## ITEMS
** Start **
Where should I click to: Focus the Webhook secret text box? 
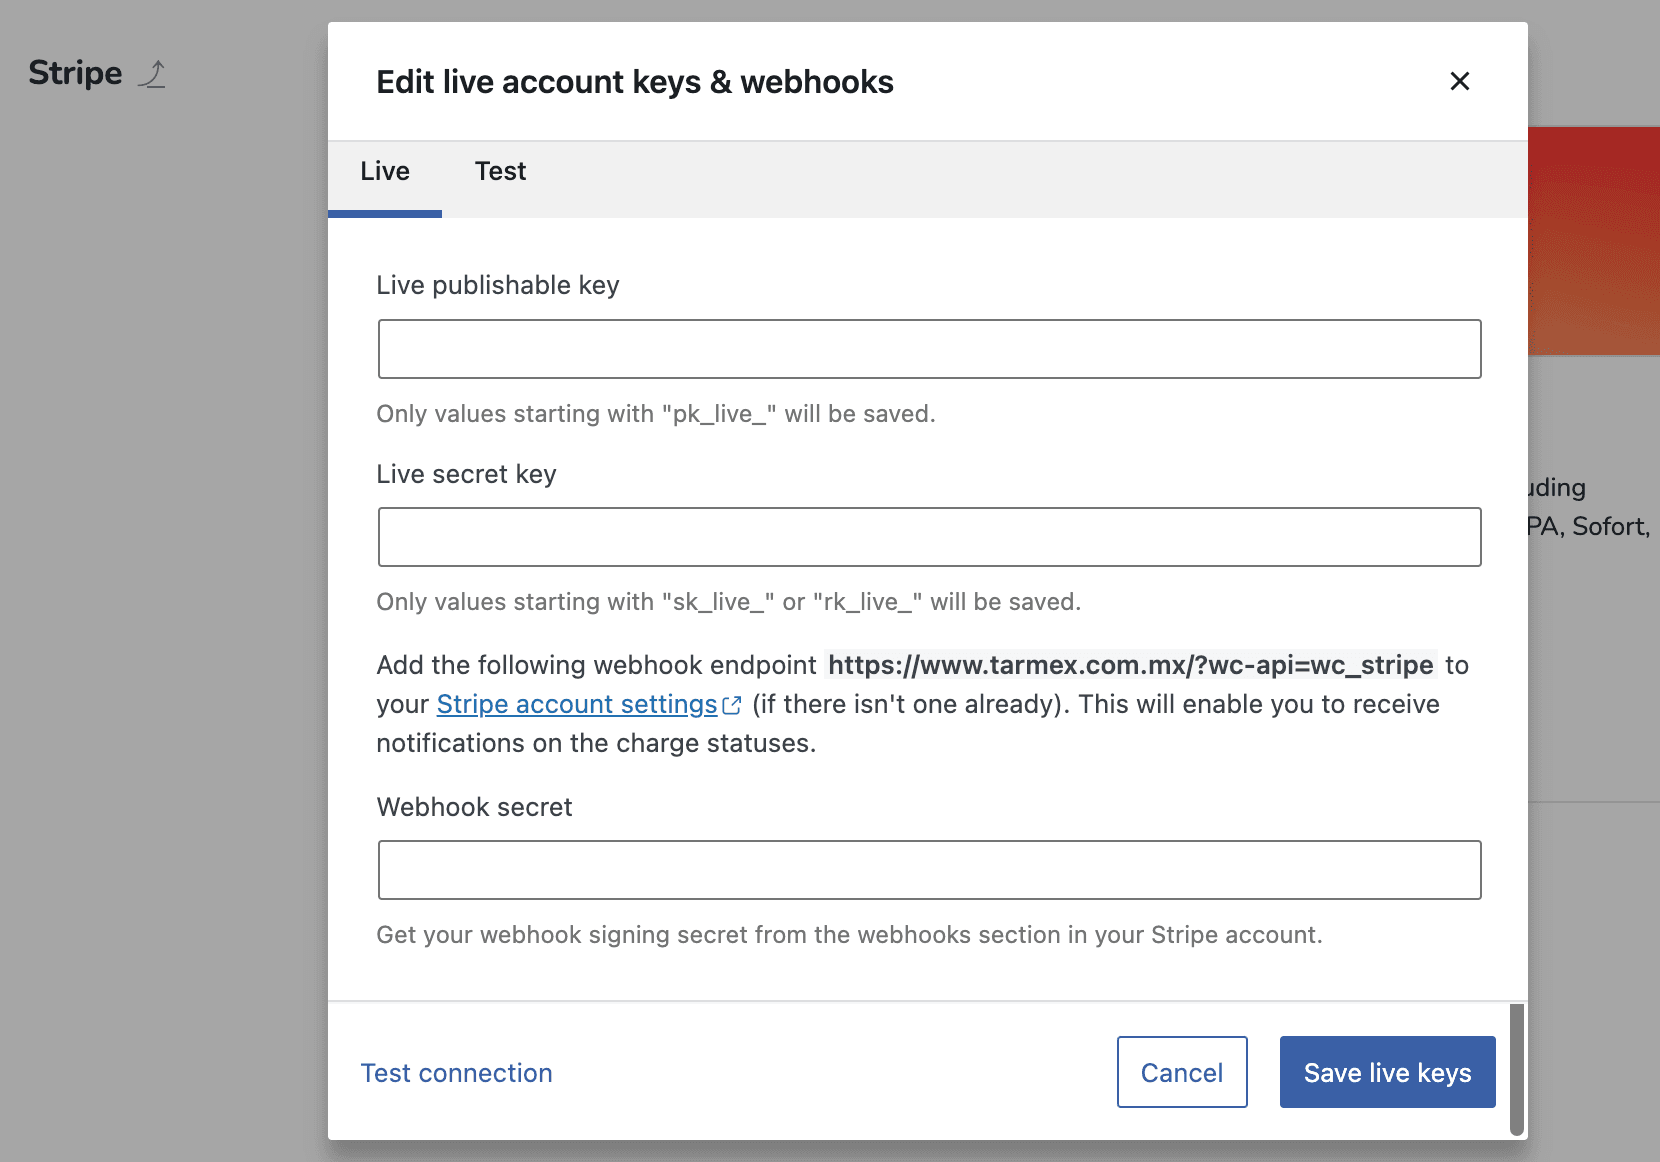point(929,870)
** End **
** Start **
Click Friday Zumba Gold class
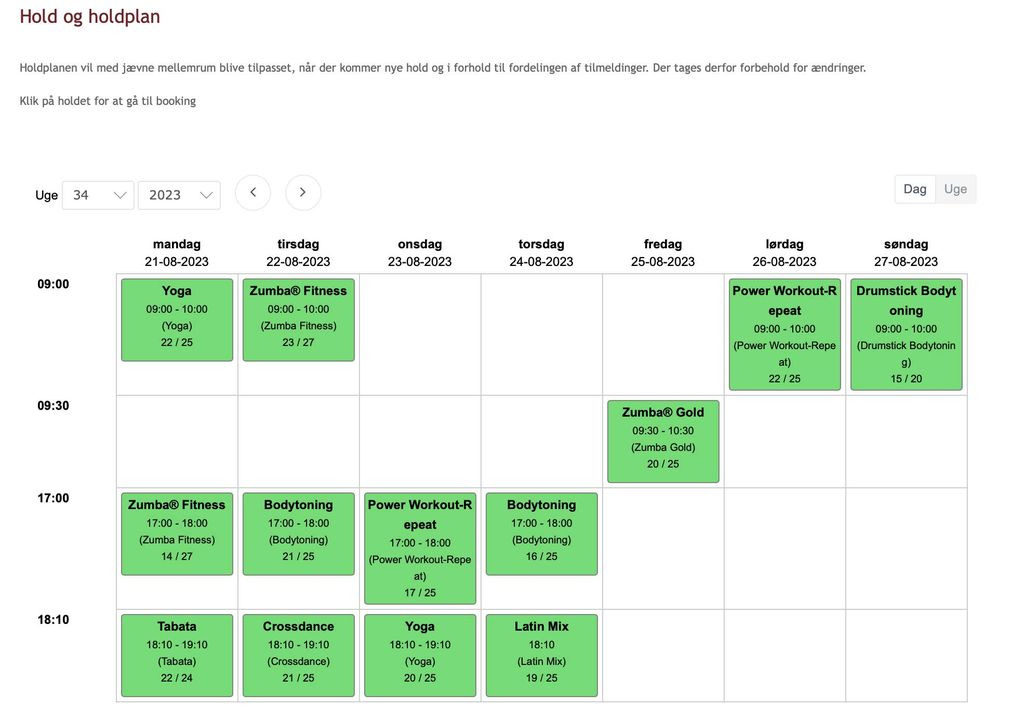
** End **
** Start **
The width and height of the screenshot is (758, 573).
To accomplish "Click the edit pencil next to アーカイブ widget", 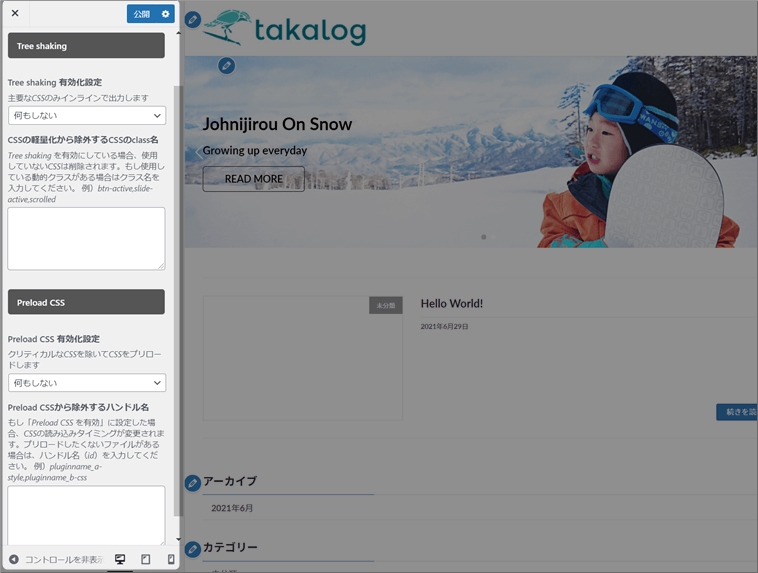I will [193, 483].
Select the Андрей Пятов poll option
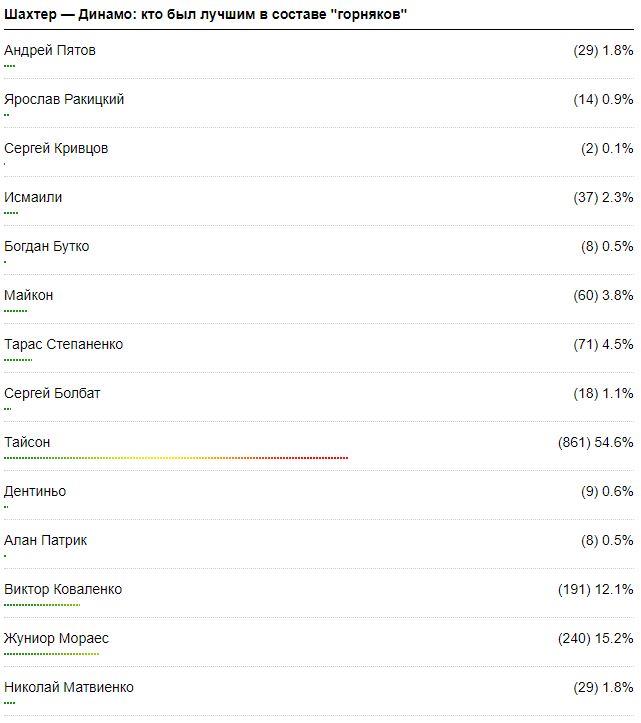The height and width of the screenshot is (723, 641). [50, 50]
** End **
## WHAT THIS TASK INVOLVES
Copy out the listing from the line containing "Where should I" up to and including the line containing "point(929,870)", omitting the pictures.

## WRITTEN REPLY
Where should I click to: Focus the Webhook secret text box? 
point(929,870)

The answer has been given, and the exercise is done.